The formation constants are formulated as ligand exchange reactions with aqua ligands being displaced by new ligands (\(NH_3\)  or \(en\)) in the examples above.

Note

Chelate complexes are more stable than the analogous complexes with monodentate ligands.

The stability of a chelate complex depends on the size of the chelate rings. For ligands with a flexible organic backbone like ethylenediamine, complexes that contain five-membered chelate rings, which have almost no strain, are significantly more stable than complexes with six-membered chelate rings, which are in turn much more stable than complexes with four- or seven-membered rings. For example, the complex of nickel (II) with three ethylenediamine ligands is about 363,000 times more stable than the corresponding nickel (II) complex with trimethylenediamine (H2NCH2CH2CH2NH2, abbreviated as tn):

\(\begin{align} & \mathrm{[Ni(H_2O)_6]^{2+}+3en} & & \rightleftharpoons \mathrm{[Ni(en)_3]^{2+}+6H_2O(l)} & K_\mathrm f=6.76*10^{17} \\  & \mathrm{[Ni(H_2O)_6]^{2+}+3tn} & & \rightleftharpoons \mathrm{[Ni(tn)_3]^{2+}+6H_2O(l)} & K_\mathrm f=1.86*10^{12}\end{align} \tag{23.11}\)

*The above measurements were done in a solution of ionic strength 0.15 at 25º C.

Example 5

Arrange [Cr(en)3]3+, [CrCl6]3−, [CrF6]3−, and [Cr(NH3)6]3+ in order of increasing stability.

Given: four Cr(III) complexes

Asked for: relative stabilities

Strategy:

A Determine the relative basicity of the ligands to identify the most stable complexes.

B Decide whether any complexes are further stabilized by a chelate effect and arrange the complexes in order of increasing stability.

SOLUTION

A The metal ion is the same in each case: Cr3+. Consequently, we must focus on the properties of the ligands to determine the stabilities of the complexes. Because the stability of a metal complex increases as the basicity of the ligands increases, we need to determine the relative basicity of the four ligands. Our earlier discussion of acid–base properties suggests that ammonia and ethylenediamine, with nitrogen donor atoms, are the most basic ligands. The fluoride ion is a stronger base (it has a higher charge-to-radius ratio) than chloride, so the order of stability expected due to ligand basicity is [CrCl6]3− < [CrF6]3− < [Cr(NH3)6]3+ ≈ [Cr(en)3]3+.

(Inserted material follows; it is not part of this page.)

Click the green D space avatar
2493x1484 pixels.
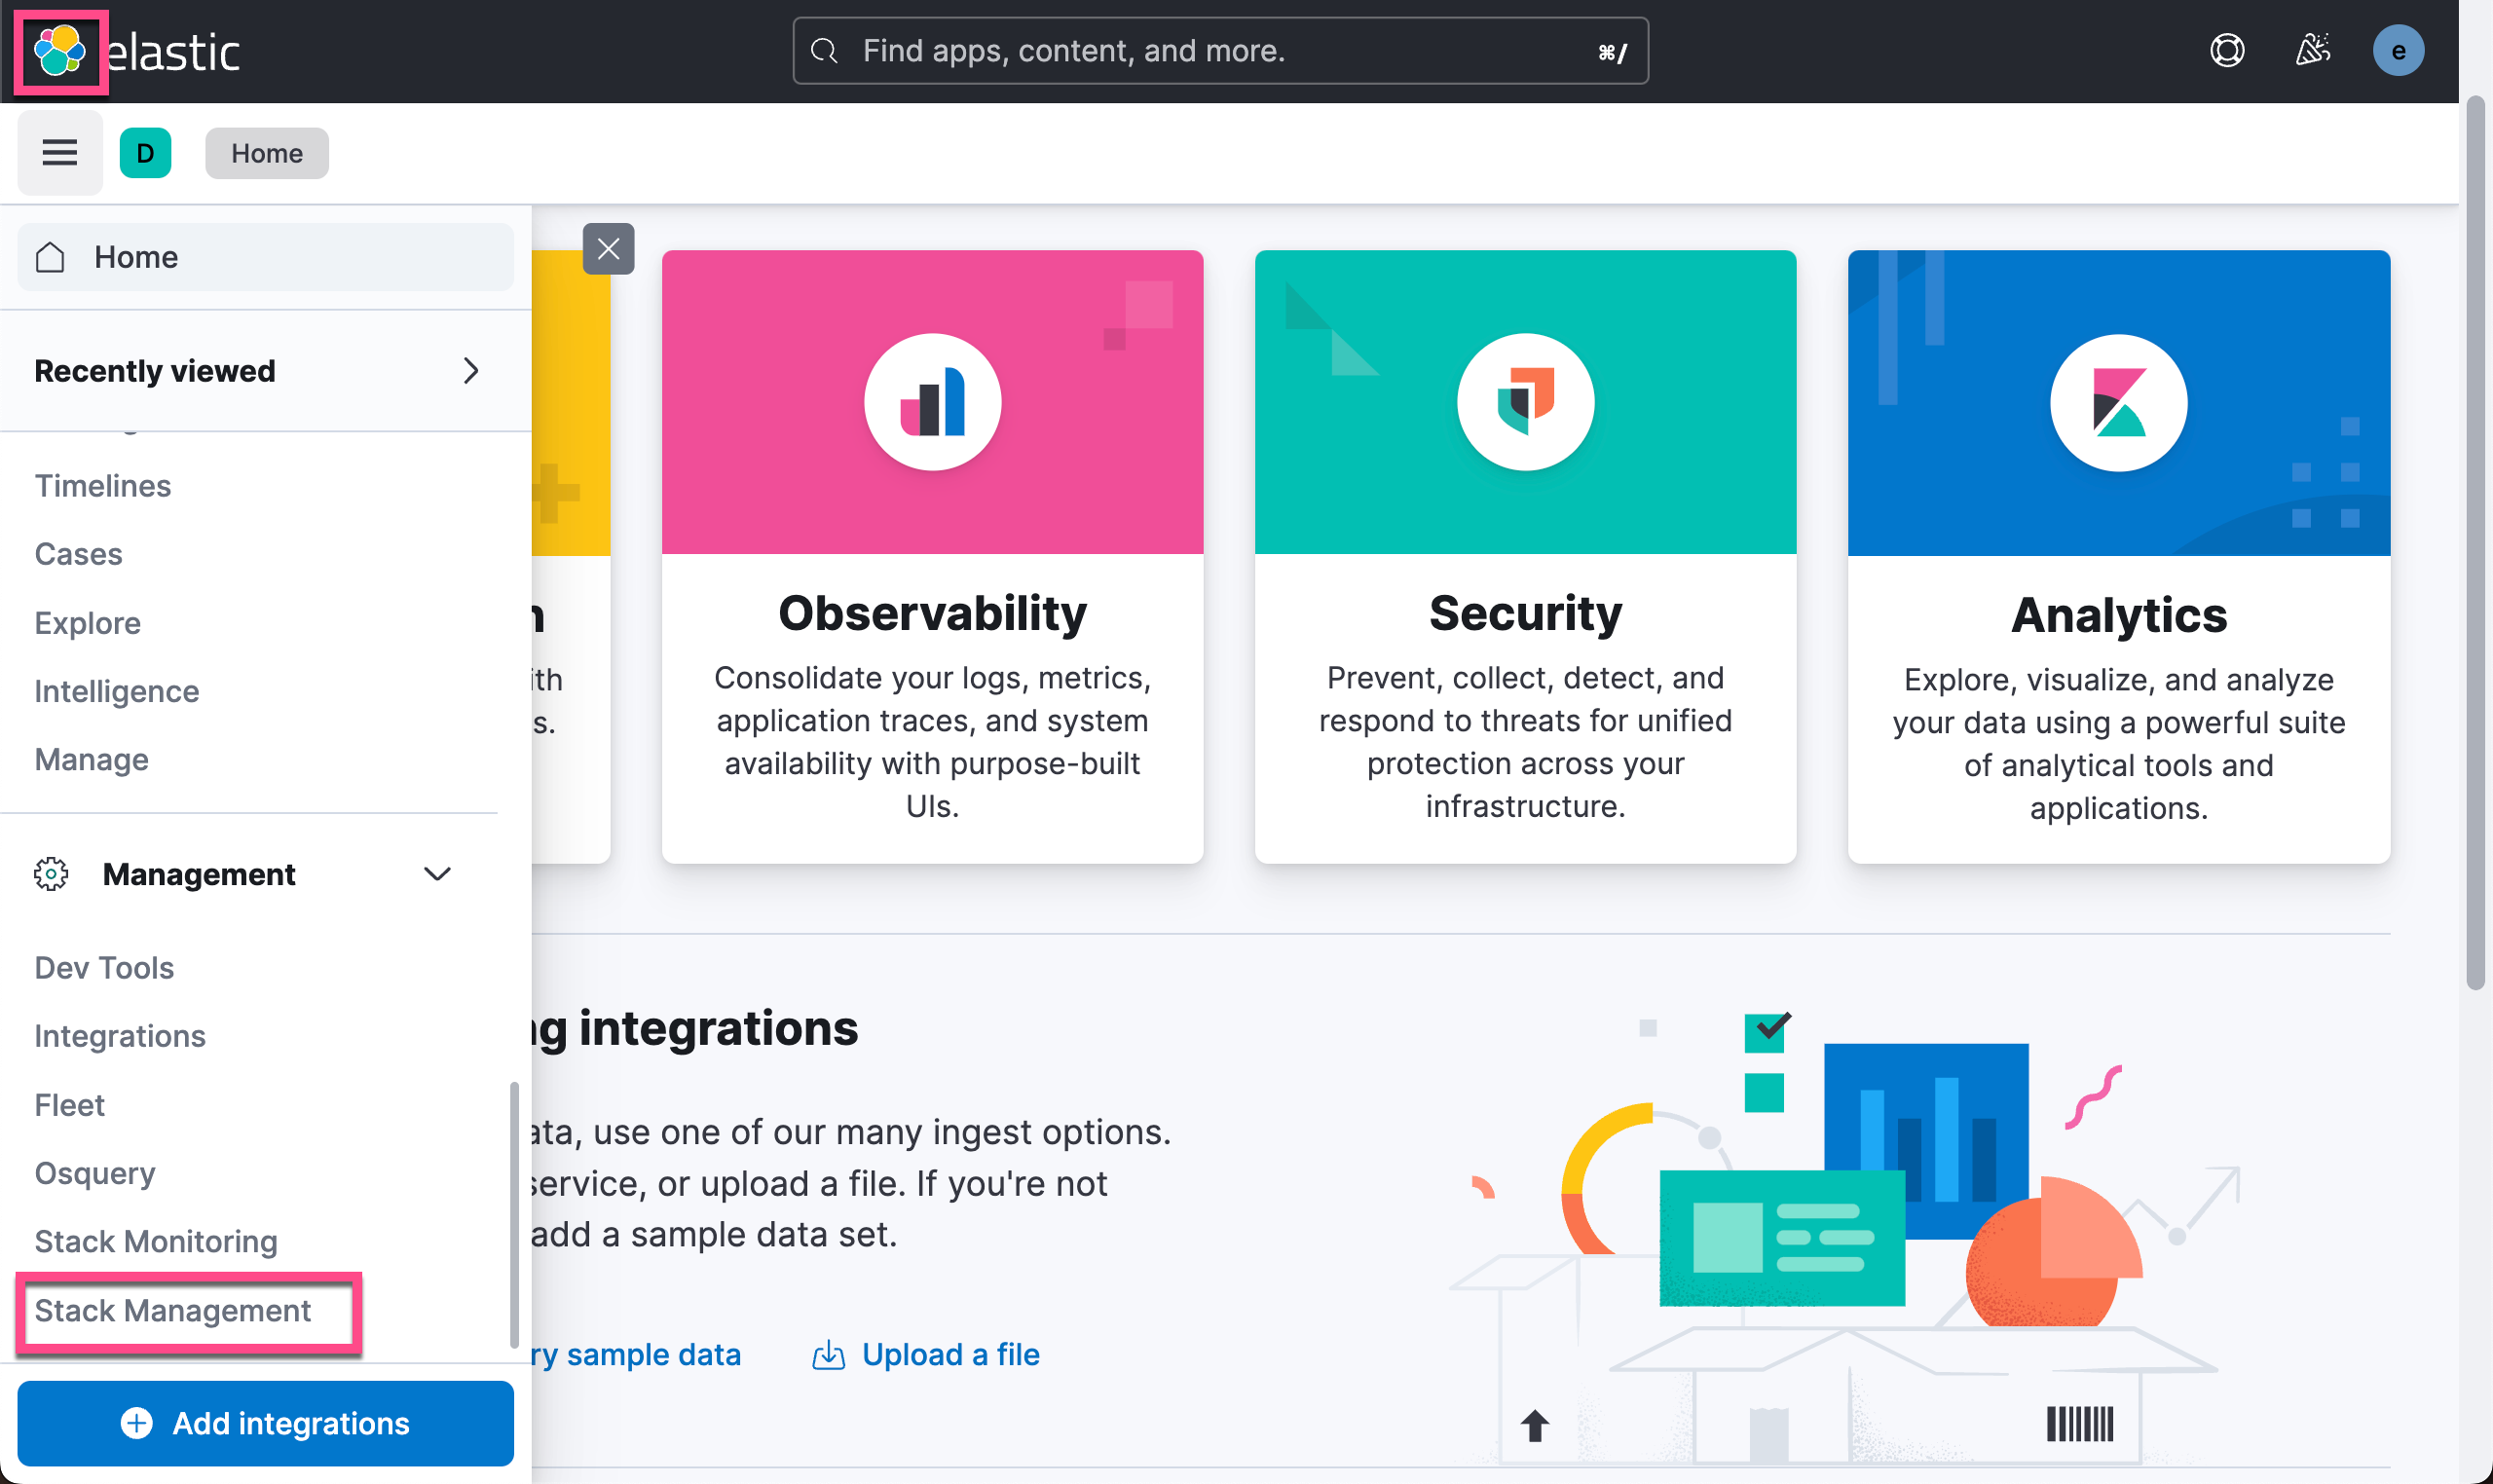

B Because of the chelate effect, we expect ethylenediamine to form a stronger complex with Cr3+ than ammonia. Consequently, the likely order of increasing stability is [CrCl6]3− < [CrF6]3− < [Cr(NH3)6]3+ < [Cr(en)3]3+.

Exercise

Arrange [Co(NH3)6]3+, [CoF6]3−, and [Co(en)3]3+ in order of decreasing stability.

Answer: [Co(en)3]3+ > [Co(NH3)6]3+ > [CoF6]3−